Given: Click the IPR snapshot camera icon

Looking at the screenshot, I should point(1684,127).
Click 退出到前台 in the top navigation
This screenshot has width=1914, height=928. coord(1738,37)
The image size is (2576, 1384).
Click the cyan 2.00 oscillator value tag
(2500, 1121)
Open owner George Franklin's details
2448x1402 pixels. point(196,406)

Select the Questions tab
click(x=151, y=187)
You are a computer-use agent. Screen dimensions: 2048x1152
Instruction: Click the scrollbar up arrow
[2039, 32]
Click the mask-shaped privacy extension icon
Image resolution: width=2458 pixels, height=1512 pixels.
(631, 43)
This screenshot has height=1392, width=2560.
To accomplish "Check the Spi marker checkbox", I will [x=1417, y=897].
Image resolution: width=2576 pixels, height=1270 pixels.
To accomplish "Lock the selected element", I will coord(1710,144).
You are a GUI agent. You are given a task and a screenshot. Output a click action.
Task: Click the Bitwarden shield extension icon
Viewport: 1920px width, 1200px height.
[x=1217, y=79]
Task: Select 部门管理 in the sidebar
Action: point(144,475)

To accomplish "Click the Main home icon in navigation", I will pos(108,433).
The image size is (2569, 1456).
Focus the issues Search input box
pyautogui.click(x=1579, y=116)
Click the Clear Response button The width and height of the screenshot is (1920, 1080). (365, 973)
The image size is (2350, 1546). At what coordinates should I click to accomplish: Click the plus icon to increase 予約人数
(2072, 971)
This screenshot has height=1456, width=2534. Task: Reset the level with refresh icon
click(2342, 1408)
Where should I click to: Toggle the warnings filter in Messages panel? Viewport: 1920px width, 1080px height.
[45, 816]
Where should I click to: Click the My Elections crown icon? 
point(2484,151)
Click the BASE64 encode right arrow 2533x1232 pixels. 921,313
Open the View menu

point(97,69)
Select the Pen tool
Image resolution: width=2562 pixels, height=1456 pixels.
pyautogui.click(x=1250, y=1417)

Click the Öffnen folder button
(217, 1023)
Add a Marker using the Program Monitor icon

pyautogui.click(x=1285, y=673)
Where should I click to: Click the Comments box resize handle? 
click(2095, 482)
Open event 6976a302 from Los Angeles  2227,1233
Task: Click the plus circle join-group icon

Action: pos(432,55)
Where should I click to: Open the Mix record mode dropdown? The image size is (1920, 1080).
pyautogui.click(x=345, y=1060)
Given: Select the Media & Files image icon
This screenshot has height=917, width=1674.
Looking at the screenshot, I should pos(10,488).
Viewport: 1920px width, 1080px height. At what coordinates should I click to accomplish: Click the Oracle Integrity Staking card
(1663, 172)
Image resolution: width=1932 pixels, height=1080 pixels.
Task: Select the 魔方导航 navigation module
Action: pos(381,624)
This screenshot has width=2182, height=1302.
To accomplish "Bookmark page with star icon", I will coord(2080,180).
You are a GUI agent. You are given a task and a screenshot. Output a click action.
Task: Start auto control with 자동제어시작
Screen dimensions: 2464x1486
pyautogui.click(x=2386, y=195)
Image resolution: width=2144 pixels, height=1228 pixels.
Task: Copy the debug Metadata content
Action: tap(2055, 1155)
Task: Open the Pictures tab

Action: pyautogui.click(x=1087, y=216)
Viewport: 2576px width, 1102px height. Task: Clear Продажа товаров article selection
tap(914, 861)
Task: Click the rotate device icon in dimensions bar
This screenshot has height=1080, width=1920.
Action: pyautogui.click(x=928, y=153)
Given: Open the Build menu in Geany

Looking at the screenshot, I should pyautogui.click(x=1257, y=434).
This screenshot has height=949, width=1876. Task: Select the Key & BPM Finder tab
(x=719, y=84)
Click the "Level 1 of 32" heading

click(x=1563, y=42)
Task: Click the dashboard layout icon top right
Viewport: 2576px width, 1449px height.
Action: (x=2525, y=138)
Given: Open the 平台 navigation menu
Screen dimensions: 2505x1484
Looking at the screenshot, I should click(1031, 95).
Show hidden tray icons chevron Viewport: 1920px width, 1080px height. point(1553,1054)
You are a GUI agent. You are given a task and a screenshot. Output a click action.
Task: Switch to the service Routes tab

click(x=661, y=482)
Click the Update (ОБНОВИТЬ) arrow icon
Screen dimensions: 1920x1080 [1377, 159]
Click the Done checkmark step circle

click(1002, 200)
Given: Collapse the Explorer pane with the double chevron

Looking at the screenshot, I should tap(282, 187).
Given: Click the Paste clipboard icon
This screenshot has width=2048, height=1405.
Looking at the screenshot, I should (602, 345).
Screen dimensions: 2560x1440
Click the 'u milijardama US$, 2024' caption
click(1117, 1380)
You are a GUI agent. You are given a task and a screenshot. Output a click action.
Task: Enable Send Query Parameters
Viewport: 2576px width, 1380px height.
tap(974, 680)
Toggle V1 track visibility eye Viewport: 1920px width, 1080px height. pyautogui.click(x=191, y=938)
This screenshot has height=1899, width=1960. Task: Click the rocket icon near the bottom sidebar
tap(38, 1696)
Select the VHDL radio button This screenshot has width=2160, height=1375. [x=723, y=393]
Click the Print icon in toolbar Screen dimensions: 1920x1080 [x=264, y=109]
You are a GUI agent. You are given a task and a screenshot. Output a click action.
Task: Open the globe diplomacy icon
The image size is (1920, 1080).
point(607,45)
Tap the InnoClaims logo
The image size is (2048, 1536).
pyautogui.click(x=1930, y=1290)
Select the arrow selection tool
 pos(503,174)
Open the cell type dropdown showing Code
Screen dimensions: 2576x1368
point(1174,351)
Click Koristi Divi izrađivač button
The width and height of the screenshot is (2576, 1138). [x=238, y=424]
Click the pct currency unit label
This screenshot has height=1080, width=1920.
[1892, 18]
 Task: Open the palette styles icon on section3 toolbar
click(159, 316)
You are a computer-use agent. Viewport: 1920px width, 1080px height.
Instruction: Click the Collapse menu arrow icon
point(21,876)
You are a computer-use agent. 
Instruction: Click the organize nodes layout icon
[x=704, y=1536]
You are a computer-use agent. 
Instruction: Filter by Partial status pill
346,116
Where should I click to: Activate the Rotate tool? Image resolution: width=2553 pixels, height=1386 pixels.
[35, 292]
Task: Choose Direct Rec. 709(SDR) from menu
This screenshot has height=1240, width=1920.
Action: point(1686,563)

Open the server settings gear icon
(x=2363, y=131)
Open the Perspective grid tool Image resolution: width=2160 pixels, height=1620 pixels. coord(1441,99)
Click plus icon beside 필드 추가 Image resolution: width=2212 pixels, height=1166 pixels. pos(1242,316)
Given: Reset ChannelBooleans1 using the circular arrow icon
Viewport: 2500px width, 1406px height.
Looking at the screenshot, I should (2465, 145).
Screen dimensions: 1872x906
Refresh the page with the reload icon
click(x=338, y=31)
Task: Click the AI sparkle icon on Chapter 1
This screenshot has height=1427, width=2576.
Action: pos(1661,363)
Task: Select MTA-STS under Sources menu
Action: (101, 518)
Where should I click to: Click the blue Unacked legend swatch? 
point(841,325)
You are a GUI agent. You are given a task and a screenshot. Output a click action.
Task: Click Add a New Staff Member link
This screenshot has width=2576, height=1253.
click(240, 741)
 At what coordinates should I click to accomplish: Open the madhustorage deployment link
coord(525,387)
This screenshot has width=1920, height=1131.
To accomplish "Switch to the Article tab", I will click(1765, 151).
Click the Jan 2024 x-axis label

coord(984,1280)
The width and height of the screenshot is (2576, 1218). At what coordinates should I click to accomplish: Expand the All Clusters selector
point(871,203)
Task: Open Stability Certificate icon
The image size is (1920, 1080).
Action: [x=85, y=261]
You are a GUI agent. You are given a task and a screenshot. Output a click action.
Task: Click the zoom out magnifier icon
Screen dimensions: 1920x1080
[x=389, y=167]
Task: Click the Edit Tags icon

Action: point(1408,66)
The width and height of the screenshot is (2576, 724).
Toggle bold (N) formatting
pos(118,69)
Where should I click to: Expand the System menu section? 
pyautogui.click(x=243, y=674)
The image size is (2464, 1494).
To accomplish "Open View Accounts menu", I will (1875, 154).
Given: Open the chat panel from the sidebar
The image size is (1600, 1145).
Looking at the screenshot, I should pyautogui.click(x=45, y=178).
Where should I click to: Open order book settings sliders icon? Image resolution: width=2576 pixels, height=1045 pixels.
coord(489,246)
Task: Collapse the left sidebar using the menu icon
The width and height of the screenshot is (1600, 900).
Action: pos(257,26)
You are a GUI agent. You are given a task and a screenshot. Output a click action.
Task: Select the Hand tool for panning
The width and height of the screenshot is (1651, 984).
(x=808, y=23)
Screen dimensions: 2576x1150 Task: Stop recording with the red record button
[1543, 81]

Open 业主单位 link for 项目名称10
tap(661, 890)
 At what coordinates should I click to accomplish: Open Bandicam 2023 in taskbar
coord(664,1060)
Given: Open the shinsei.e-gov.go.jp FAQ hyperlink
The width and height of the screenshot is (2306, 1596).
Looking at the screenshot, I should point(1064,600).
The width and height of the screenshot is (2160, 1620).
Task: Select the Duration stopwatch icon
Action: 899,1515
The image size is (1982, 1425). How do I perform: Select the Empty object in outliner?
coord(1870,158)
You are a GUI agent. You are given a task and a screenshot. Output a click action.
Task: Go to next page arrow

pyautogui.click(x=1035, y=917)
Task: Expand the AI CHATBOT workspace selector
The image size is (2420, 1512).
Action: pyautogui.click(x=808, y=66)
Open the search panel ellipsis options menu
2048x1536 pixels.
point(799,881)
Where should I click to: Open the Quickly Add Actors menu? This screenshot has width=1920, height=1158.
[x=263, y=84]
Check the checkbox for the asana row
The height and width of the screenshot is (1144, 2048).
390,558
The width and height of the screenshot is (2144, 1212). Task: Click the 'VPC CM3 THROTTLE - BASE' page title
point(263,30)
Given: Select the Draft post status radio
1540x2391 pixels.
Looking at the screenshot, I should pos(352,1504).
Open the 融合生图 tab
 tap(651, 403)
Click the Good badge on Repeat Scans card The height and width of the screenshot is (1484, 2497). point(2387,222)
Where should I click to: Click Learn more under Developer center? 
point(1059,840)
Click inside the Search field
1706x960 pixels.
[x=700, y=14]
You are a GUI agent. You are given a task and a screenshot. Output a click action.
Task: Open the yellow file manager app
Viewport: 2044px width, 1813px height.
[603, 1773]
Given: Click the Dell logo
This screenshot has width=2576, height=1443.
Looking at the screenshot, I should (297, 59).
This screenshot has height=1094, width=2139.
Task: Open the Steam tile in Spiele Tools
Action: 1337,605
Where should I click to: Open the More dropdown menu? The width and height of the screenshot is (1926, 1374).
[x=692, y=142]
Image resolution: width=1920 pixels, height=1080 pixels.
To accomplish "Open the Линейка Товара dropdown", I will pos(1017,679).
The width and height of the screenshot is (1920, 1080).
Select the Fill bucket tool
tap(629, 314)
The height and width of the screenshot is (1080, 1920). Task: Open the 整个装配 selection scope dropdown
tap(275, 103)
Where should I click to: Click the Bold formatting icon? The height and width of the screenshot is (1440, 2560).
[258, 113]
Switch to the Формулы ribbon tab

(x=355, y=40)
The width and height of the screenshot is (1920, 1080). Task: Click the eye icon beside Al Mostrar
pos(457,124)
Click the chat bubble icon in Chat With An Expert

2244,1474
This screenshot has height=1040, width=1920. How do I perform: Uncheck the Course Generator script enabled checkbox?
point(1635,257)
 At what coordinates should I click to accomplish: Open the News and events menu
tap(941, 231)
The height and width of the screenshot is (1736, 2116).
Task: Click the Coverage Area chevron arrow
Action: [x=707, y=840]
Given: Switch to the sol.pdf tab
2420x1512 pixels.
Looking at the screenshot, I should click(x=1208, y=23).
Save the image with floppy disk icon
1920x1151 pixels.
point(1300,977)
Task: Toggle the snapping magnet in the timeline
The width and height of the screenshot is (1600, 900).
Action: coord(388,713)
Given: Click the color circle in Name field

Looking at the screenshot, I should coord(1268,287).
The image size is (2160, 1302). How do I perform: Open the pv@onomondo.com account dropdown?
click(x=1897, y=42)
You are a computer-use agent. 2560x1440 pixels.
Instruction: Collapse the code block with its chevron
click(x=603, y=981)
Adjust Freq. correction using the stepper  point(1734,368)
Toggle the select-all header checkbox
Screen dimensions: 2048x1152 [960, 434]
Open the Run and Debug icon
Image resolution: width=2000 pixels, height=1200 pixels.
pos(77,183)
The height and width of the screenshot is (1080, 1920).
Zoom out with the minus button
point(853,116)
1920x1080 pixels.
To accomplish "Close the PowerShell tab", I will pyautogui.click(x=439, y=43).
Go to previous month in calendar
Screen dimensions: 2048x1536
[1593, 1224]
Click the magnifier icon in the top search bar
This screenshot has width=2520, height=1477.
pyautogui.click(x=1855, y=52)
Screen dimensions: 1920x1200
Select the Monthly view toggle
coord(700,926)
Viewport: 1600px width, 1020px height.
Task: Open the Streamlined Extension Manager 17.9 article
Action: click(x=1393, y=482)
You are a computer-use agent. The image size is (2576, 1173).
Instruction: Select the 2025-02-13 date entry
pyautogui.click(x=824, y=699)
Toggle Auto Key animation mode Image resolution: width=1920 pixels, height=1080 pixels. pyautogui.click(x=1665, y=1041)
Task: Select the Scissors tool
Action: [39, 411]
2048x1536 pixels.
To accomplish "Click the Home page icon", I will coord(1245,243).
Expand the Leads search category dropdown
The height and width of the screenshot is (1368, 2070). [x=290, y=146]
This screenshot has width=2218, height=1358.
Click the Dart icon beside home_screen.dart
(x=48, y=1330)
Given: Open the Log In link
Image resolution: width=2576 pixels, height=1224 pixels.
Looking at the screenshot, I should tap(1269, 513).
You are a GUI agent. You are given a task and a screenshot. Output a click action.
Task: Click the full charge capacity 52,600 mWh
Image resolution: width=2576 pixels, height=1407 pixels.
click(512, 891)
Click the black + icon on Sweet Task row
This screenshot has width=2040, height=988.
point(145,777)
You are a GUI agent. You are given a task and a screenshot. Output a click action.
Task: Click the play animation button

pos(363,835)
————
Give only the lines from the one holding "Viewport: 1920px width, 1080px height. At" through the one holding "Task: Start auto control with 자동제어시작", each restated exactly as it appears above.

Viewport: 1920px width, 1080px height. At what coordinates should I click to accomplish: Click the Oracle Integrity Staking card
(1663, 172)
Image resolution: width=1932 pixels, height=1080 pixels.
Task: Select the 魔方导航 navigation module
Action: pos(381,624)
This screenshot has width=2182, height=1302.
To accomplish "Bookmark page with star icon", I will coord(2080,180).
You are a GUI agent. You are given a task and a screenshot. Output a click action.
Task: Start auto control with 자동제어시작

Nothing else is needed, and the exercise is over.